> ENTRIES
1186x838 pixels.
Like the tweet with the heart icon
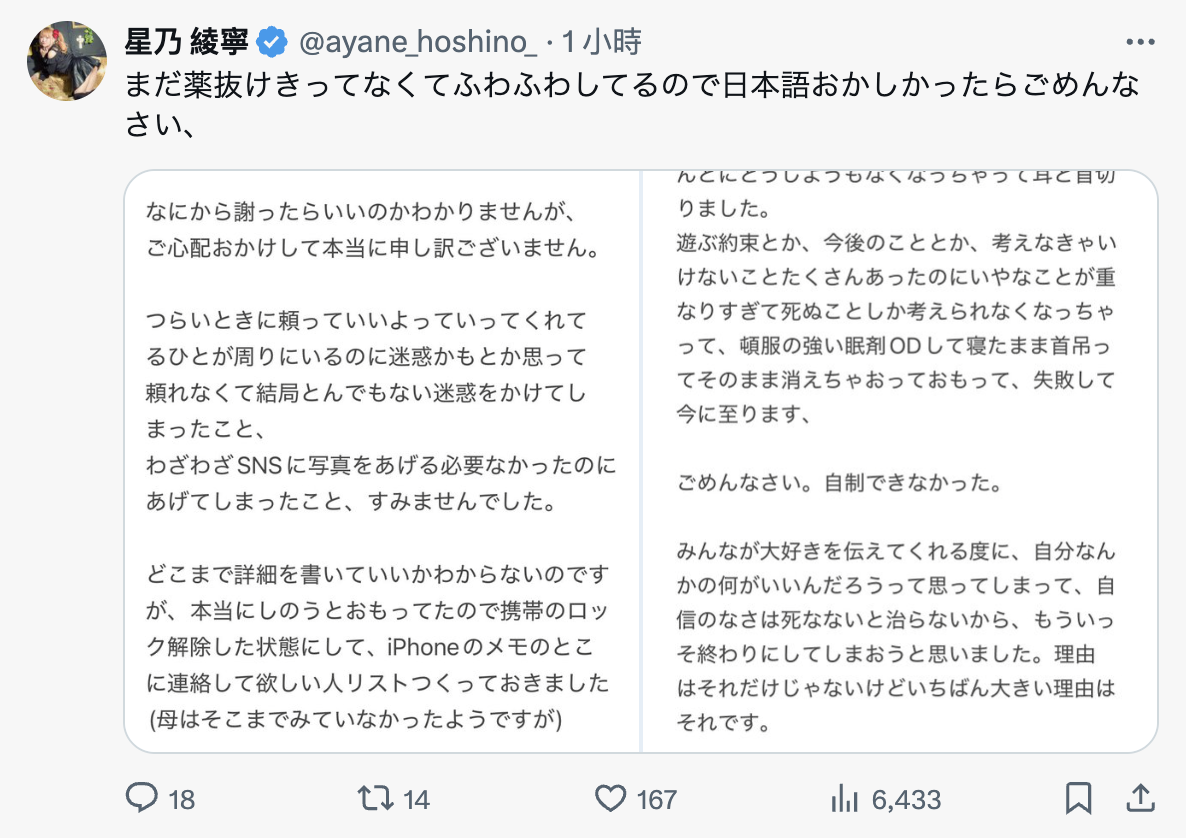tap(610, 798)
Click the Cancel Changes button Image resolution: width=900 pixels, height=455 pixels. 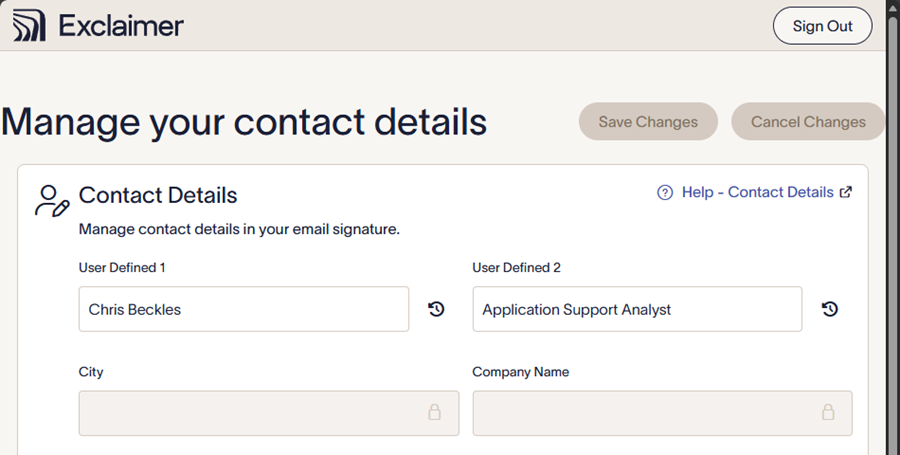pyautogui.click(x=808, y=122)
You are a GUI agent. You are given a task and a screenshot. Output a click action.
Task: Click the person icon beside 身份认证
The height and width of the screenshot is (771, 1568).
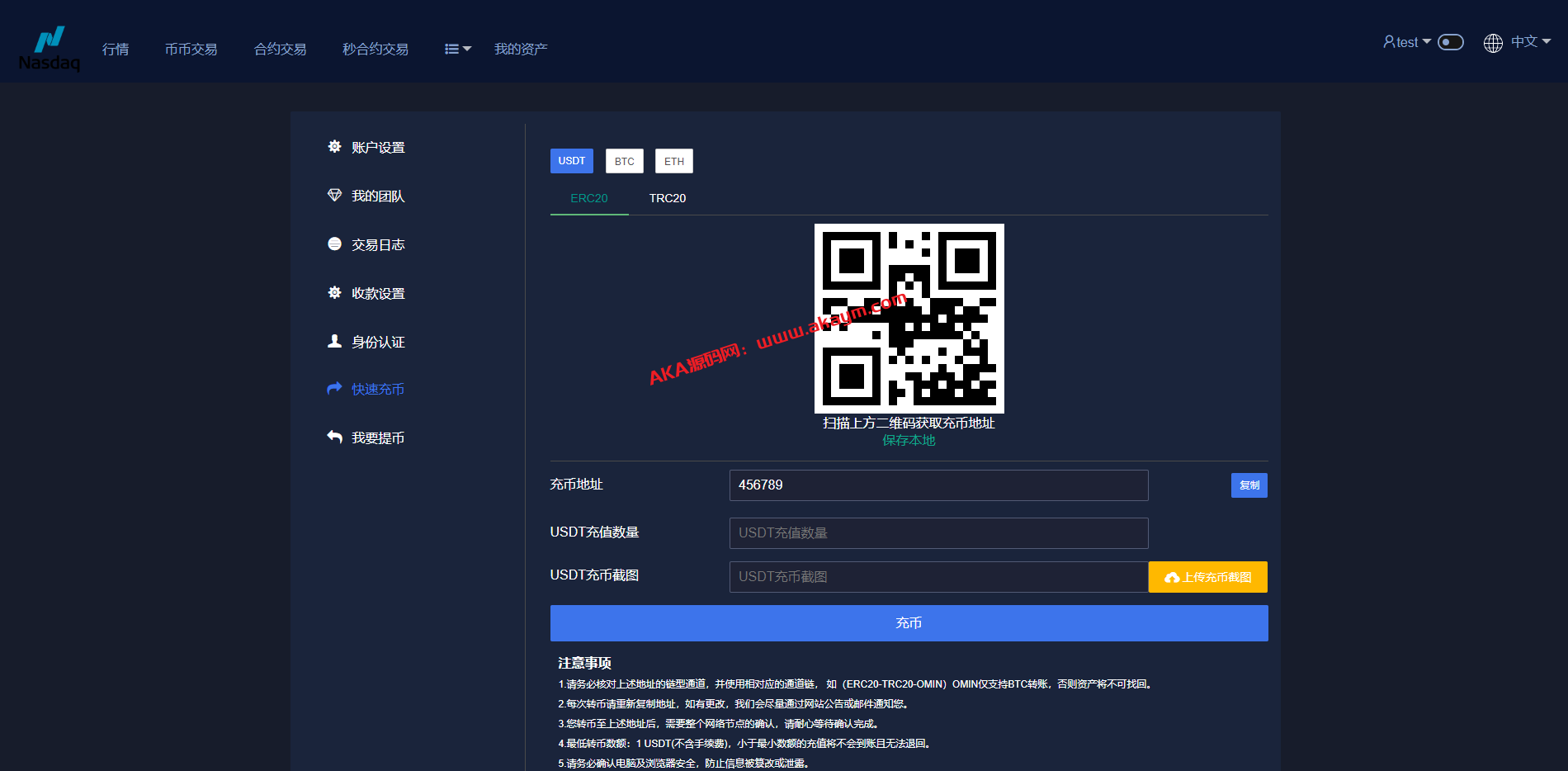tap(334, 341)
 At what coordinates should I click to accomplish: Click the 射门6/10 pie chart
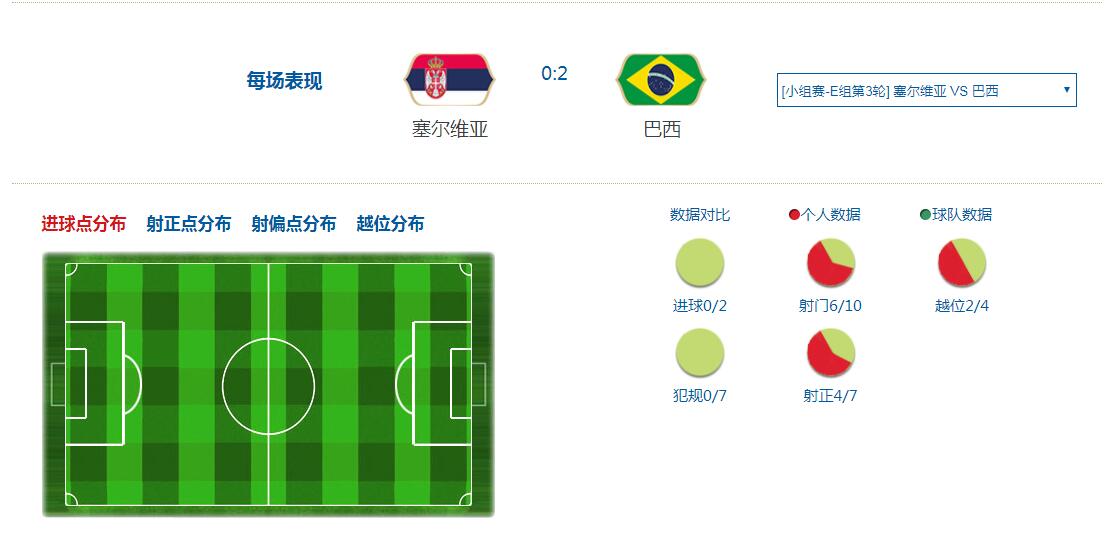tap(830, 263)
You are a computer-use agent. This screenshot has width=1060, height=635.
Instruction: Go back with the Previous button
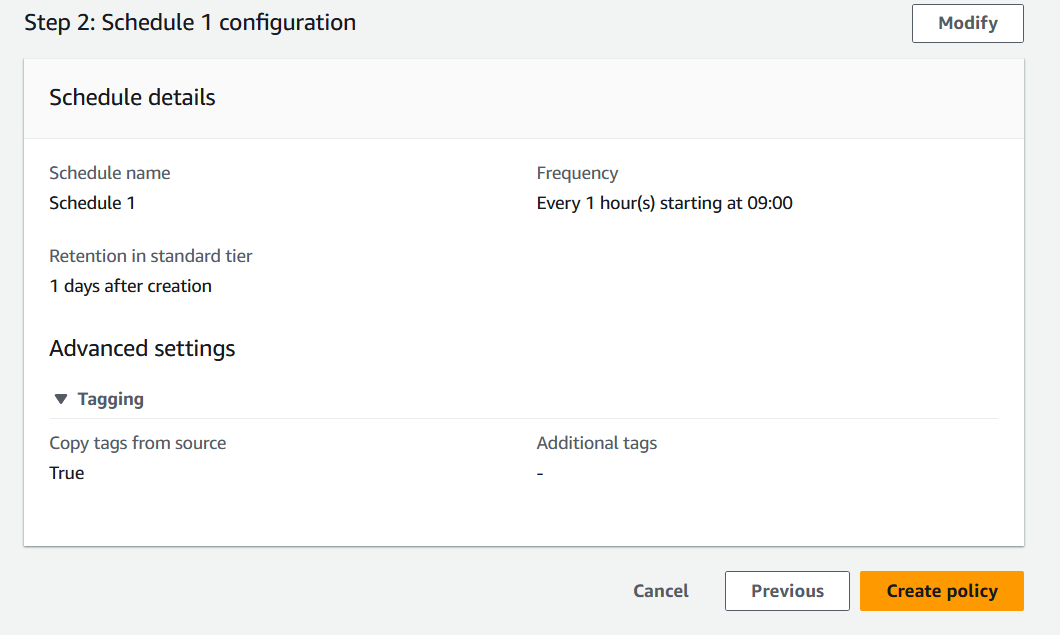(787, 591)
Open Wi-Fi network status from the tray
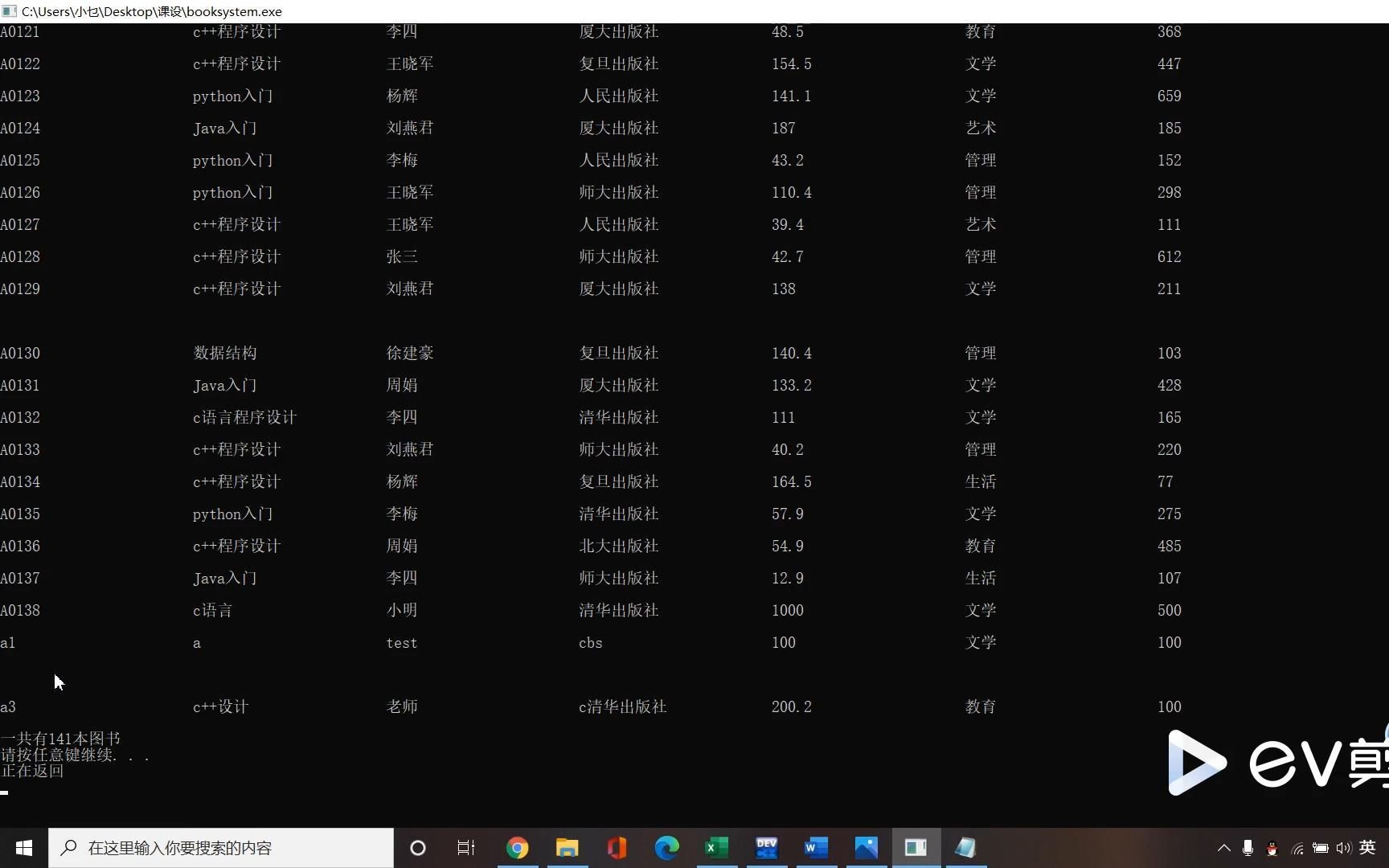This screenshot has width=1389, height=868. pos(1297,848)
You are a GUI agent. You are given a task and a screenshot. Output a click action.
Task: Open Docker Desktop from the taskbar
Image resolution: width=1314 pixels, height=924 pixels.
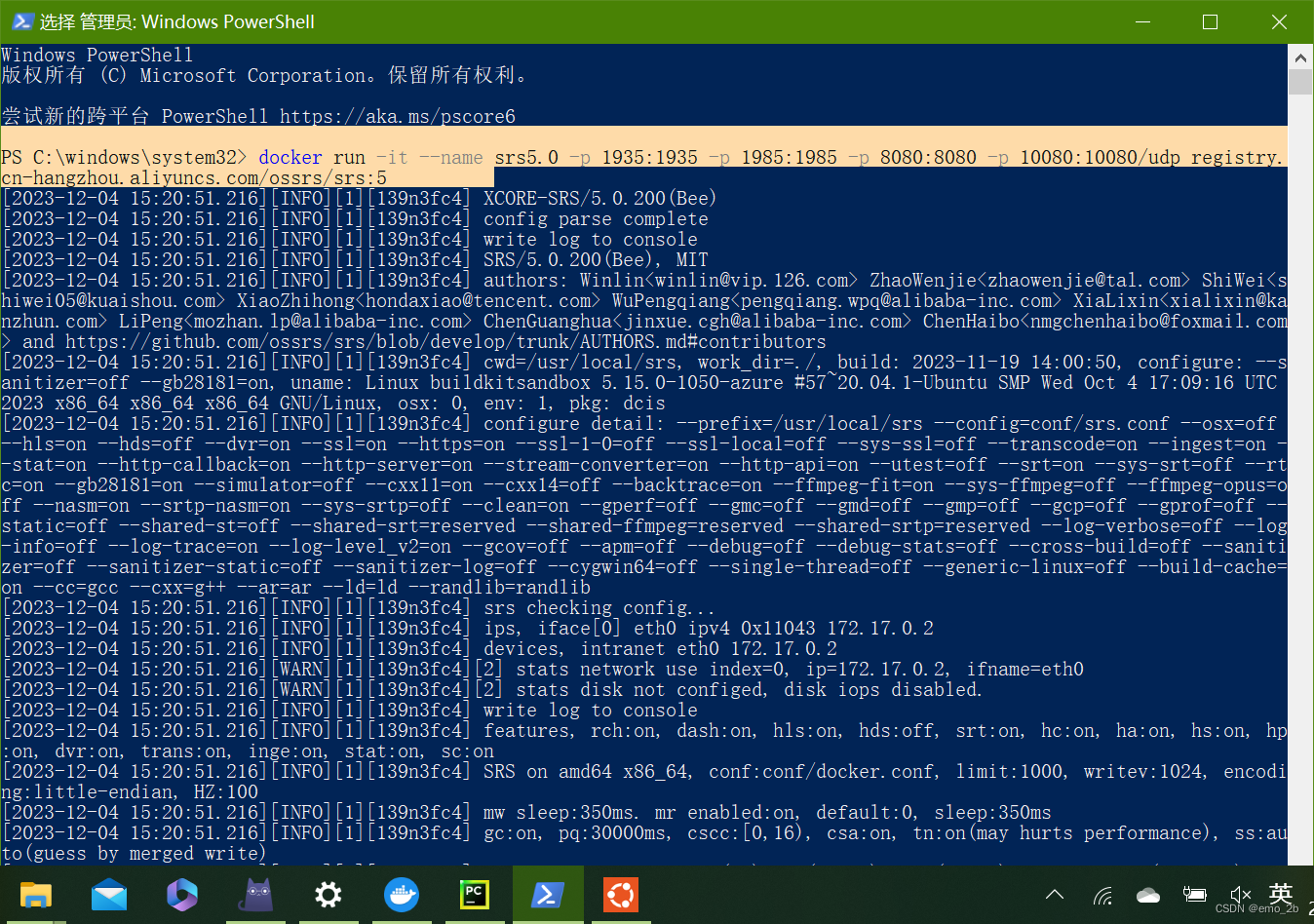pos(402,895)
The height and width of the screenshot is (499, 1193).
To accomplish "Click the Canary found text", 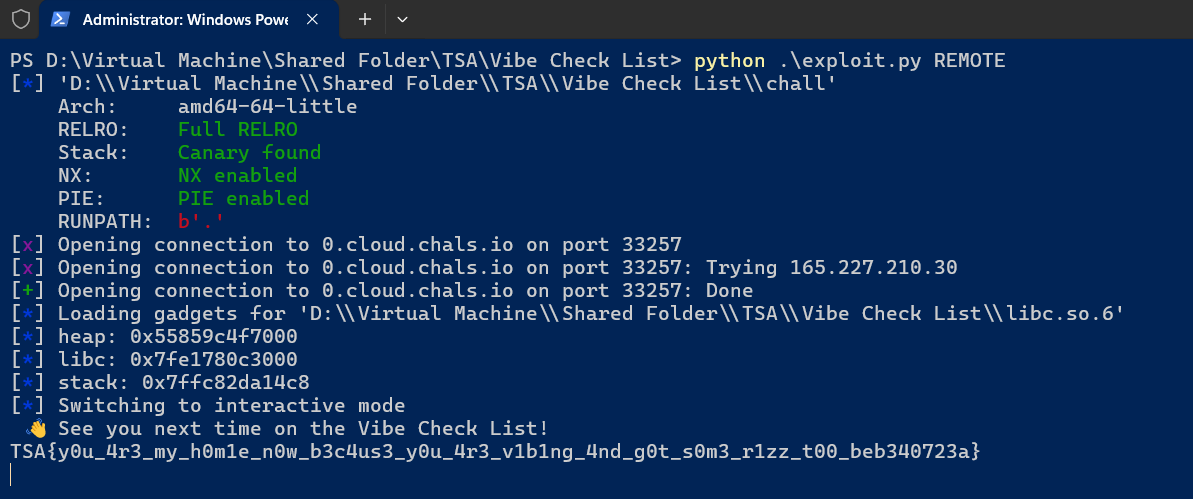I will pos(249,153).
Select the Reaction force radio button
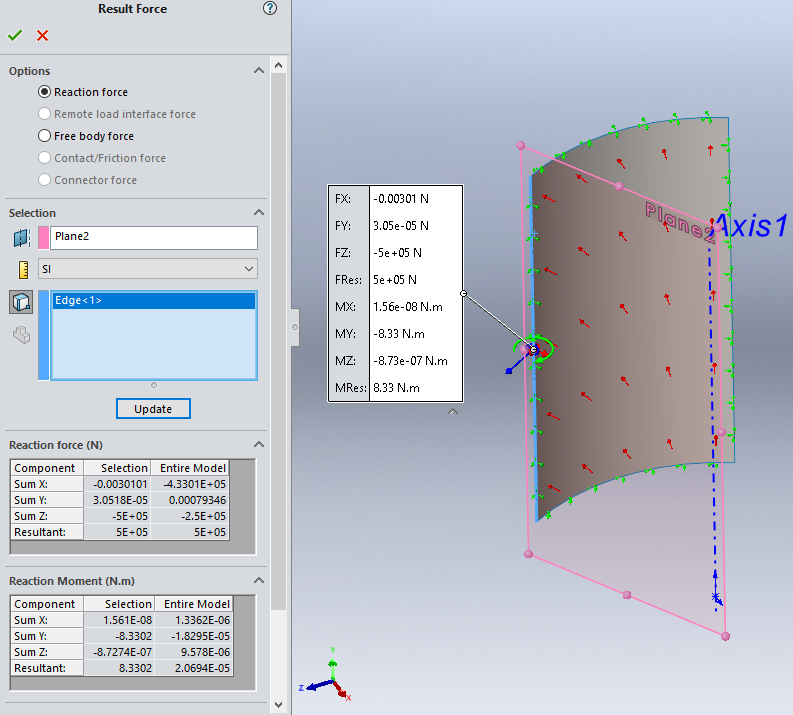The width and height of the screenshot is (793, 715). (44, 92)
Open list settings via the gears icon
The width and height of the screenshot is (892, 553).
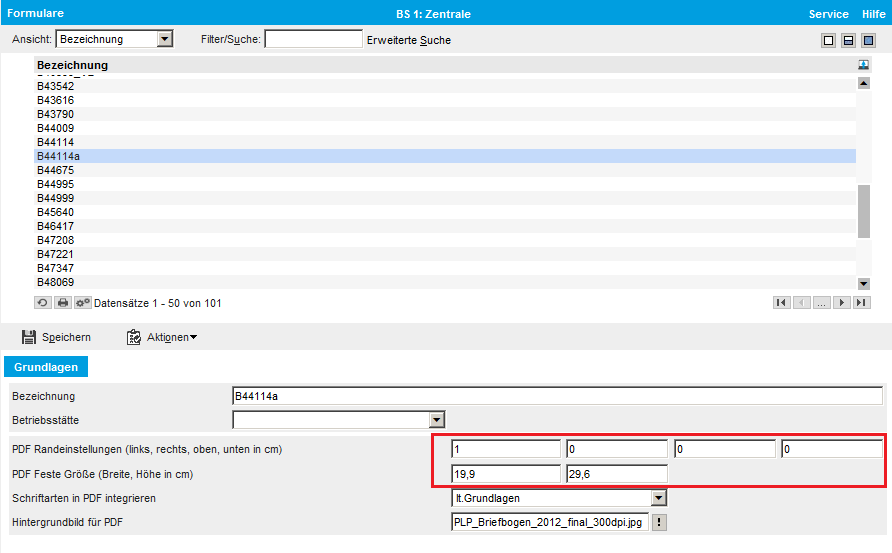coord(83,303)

> DIRECTIONS FOR THIS TASK
Lay out the records between the lines holding "You are a computer-use" and "This screenshot has width=1389, height=868.", inclusive, as a Markdown table with the columns Step and Text. Give each line its own numbered row, and leave out blank lines and the pictures.

> FULL RESPONSE
| Step | Text |
|---|---|
| 1 | You are a computer-use agent. This screenshot has width=1060, height=635. |
| 2 | Instruction: Go back with the Previous button |
| 3 | (787, 591) |
| 4 | Open Wi-Fi network status from the tray |
| 5 | This screenshot has width=1389, height=868. pos(1297,848) |